══ Provided records
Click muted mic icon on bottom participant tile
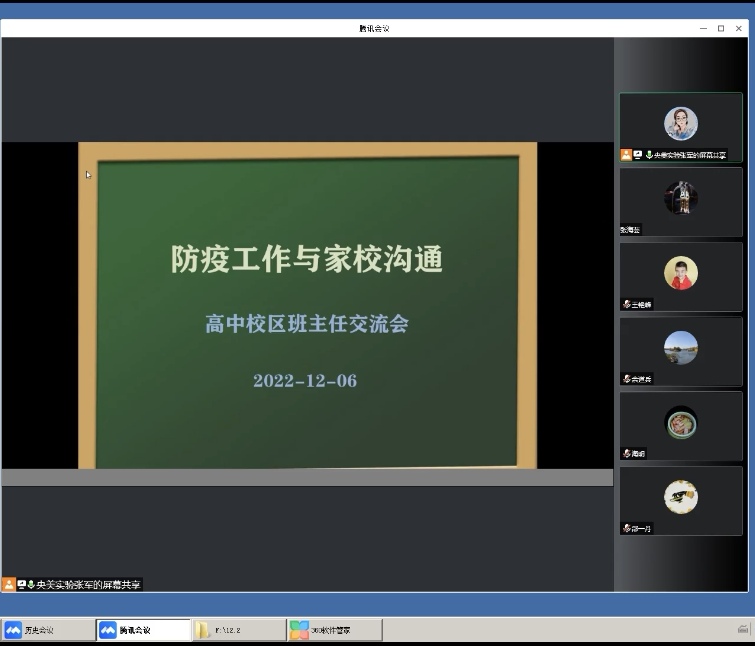755x646 pixels. click(627, 528)
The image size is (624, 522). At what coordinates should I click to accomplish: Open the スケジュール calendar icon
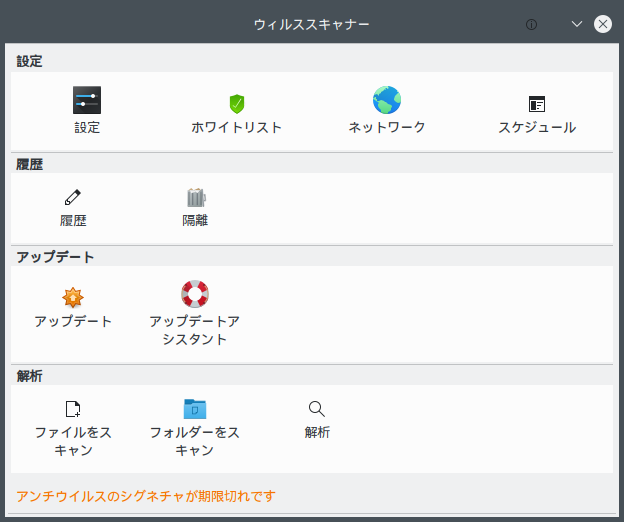click(x=537, y=104)
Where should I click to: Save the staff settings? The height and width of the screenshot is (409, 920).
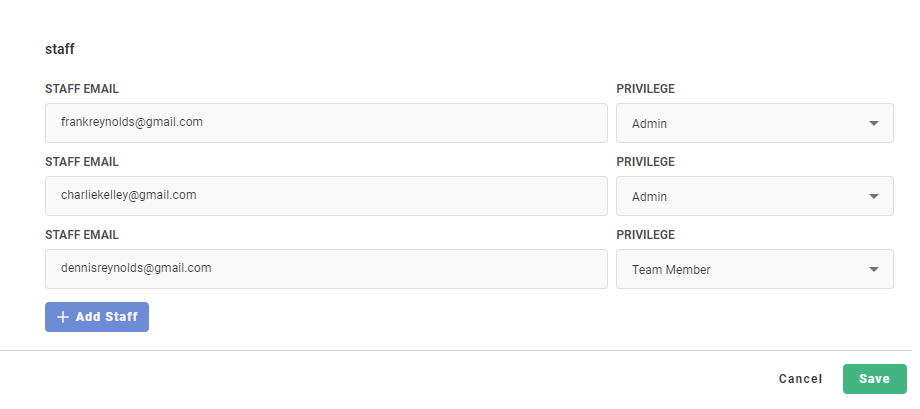874,379
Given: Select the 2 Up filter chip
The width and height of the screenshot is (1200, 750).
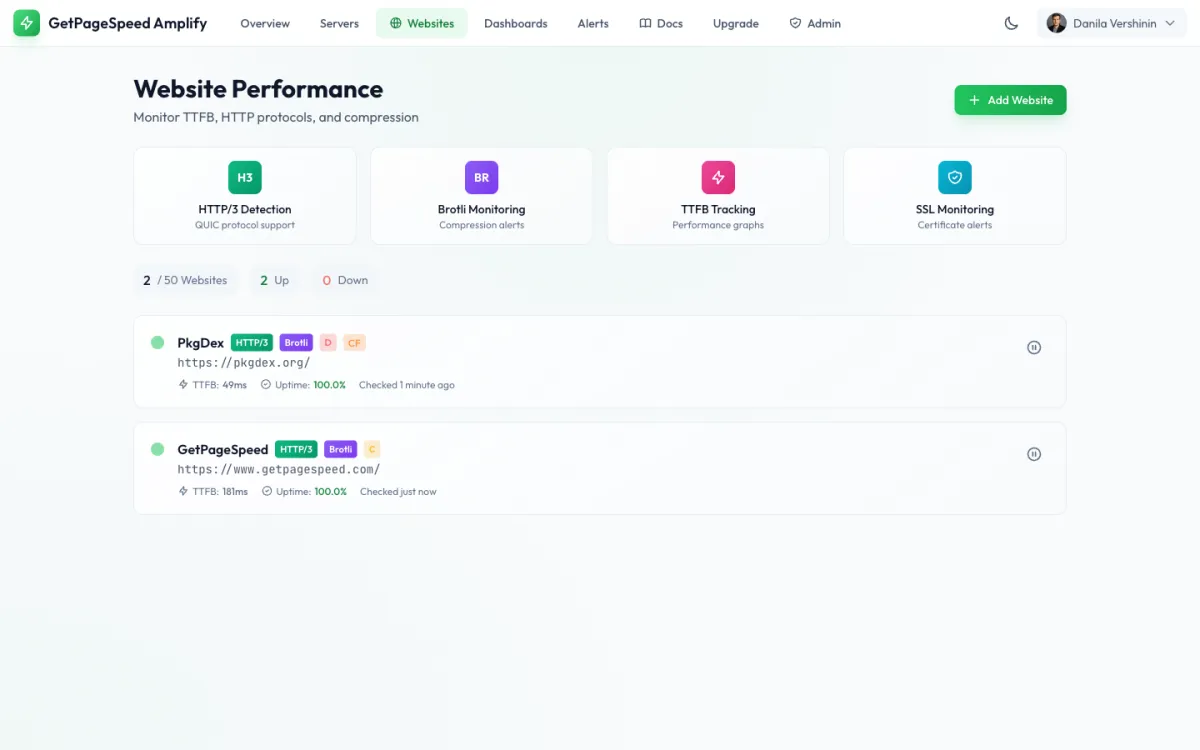Looking at the screenshot, I should (274, 280).
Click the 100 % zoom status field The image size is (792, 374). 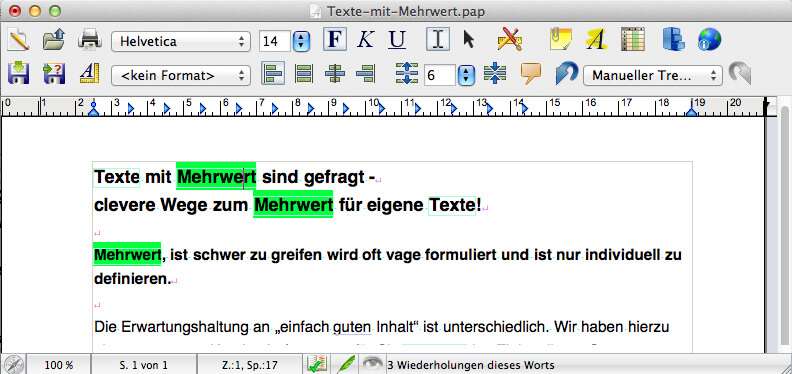59,364
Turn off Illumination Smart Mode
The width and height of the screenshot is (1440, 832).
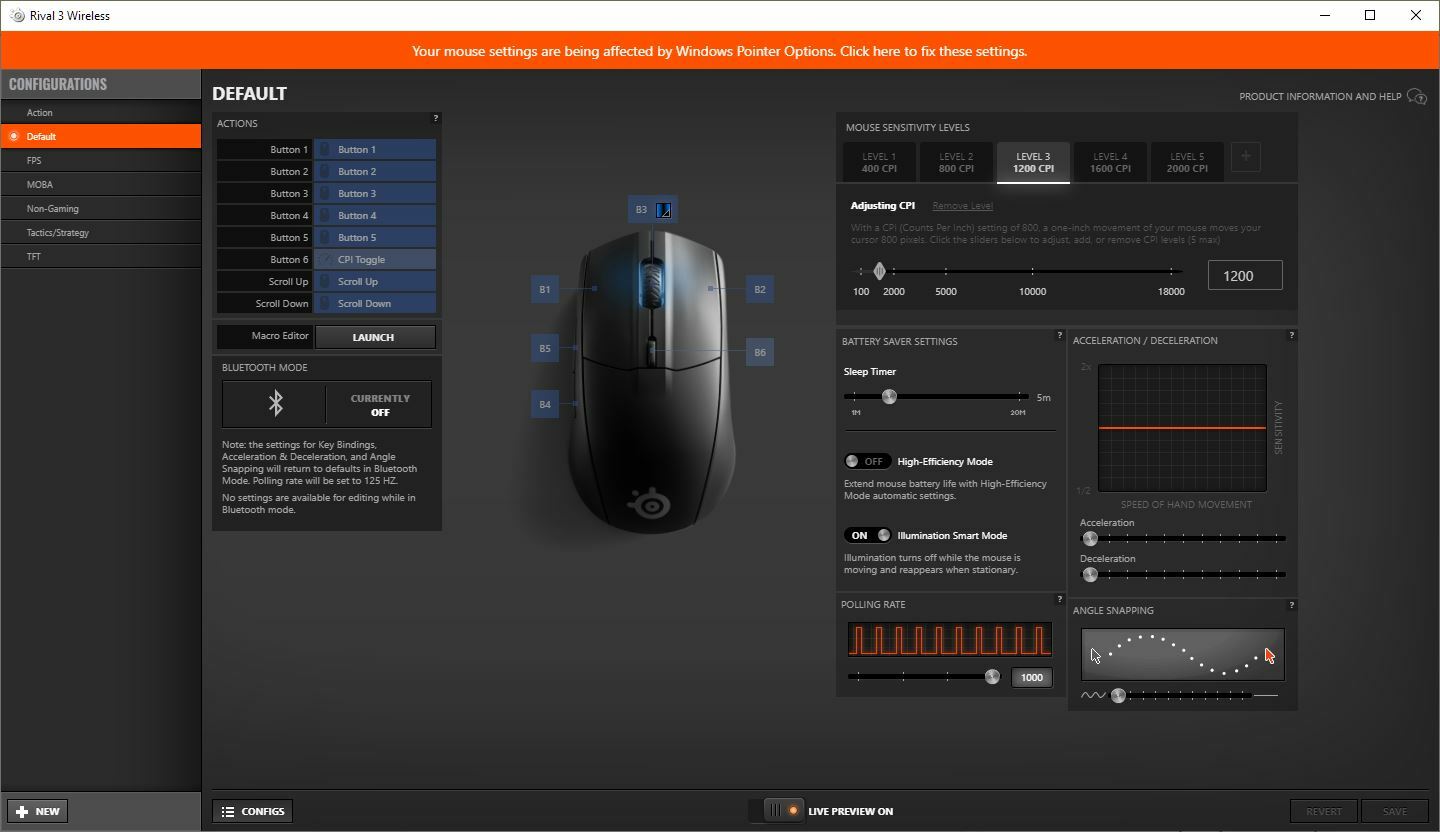click(x=867, y=535)
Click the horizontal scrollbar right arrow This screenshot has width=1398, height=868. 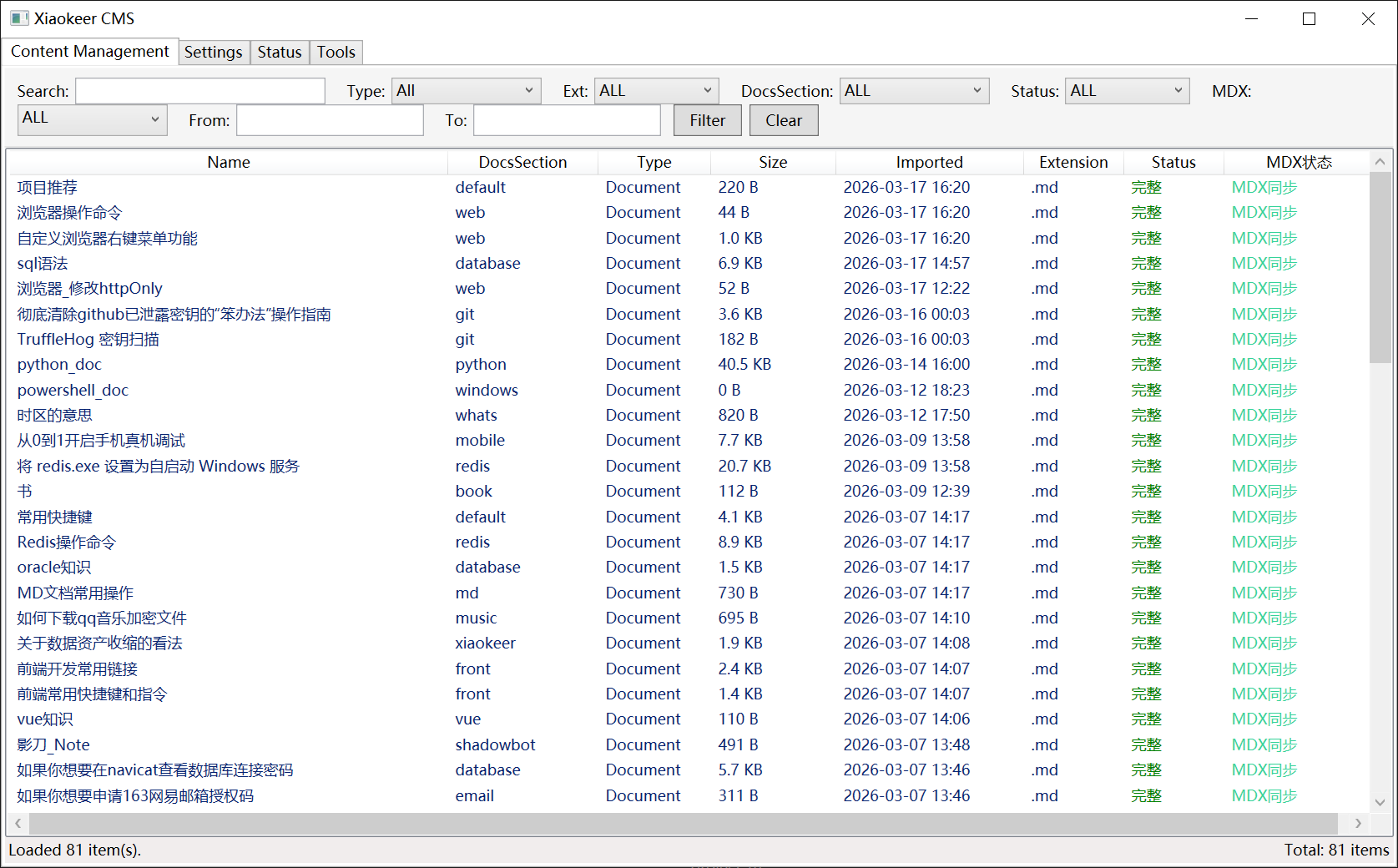(1358, 824)
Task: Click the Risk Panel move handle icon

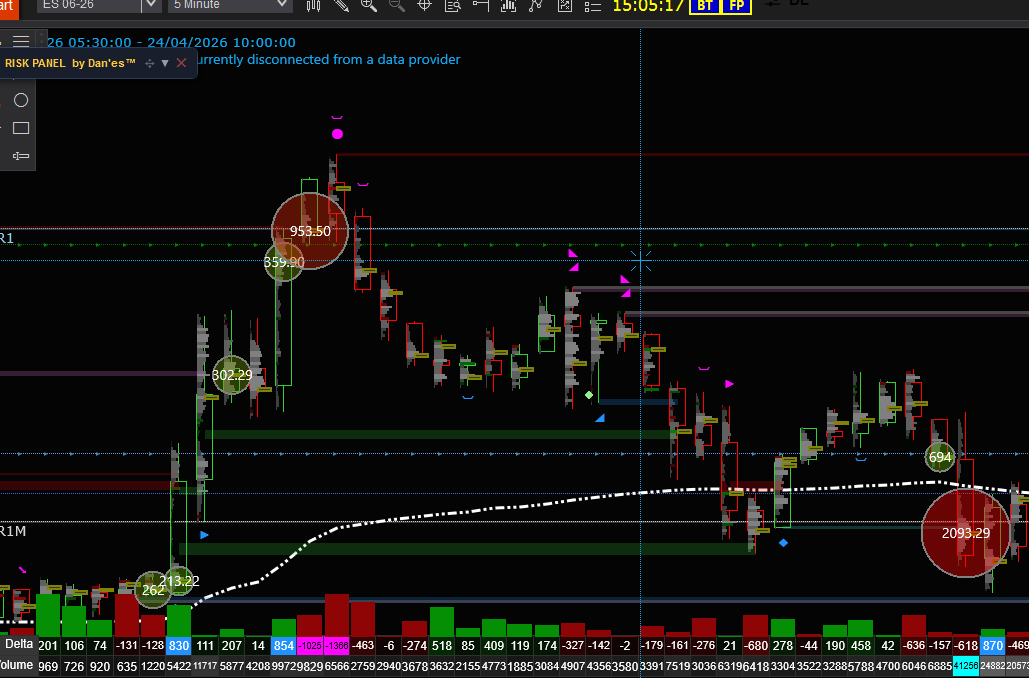Action: point(149,63)
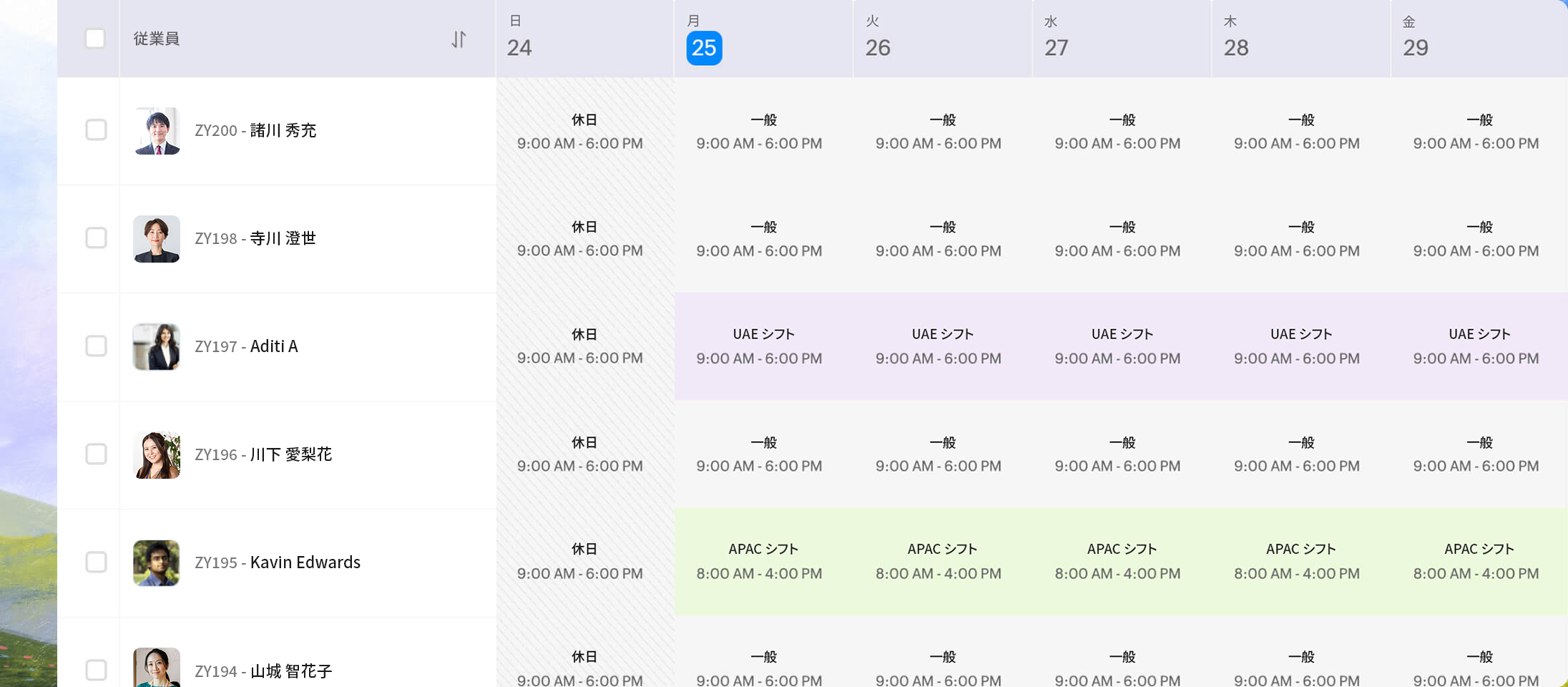Screen dimensions: 1568x687
Task: Click 川下 愛梨花's avatar image
Action: (157, 455)
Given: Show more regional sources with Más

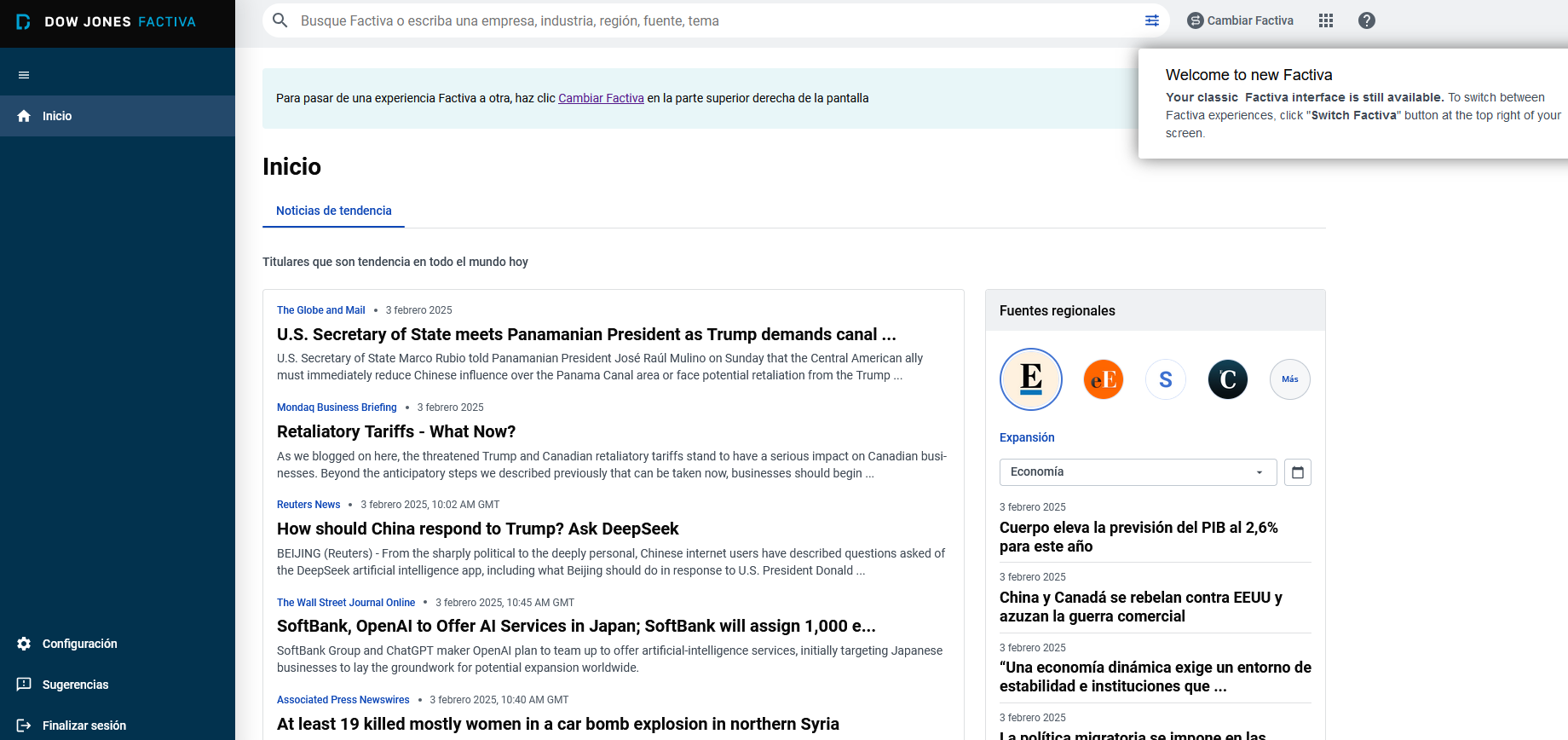Looking at the screenshot, I should (x=1290, y=379).
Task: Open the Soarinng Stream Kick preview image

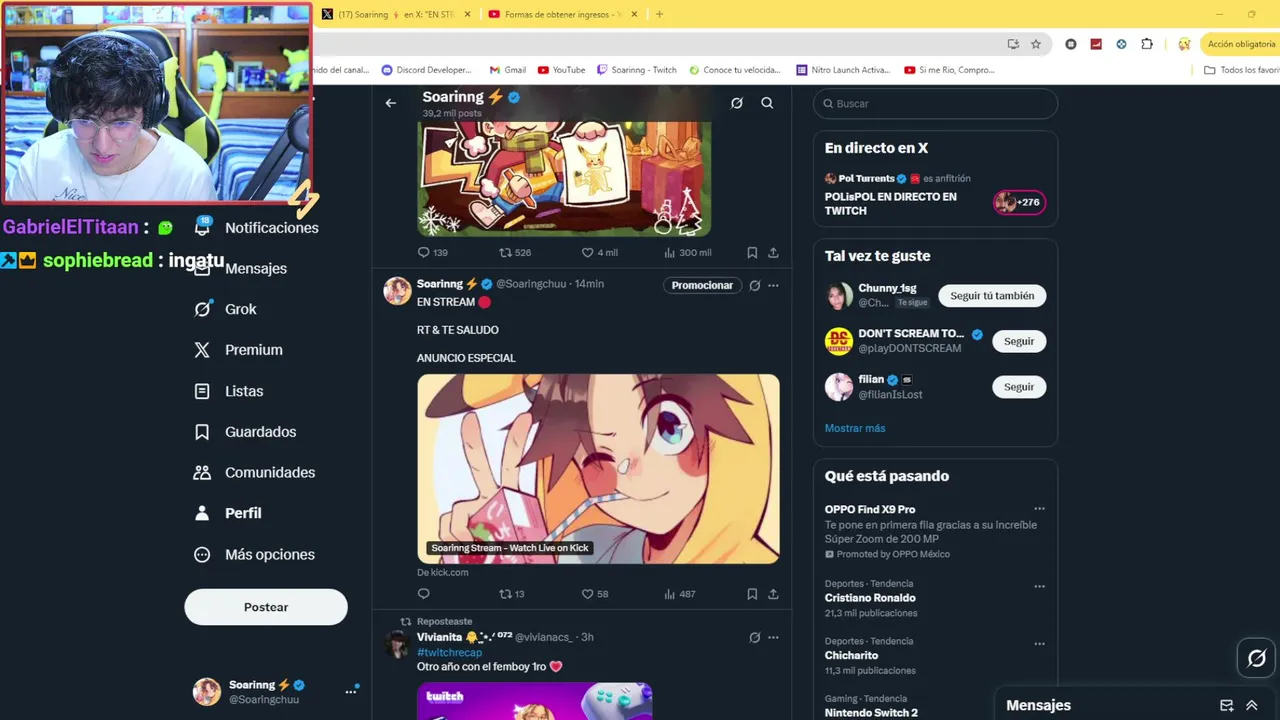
════
Task item: With every picture omitted, write out the material exactly from its first line through the line containing "Given: Select the 2 Up filter chip".

Response:
Click muted mic icon on bottom participant tile
755x646 pixels. click(627, 528)
The image size is (624, 522). At what coordinates should I click to accomplish: Open the スケジュール calendar icon
click(x=537, y=104)
Where should I click to: Save the staff settings? The height and width of the screenshot is (409, 920).
874,379
Given: Select the 2 Up filter chip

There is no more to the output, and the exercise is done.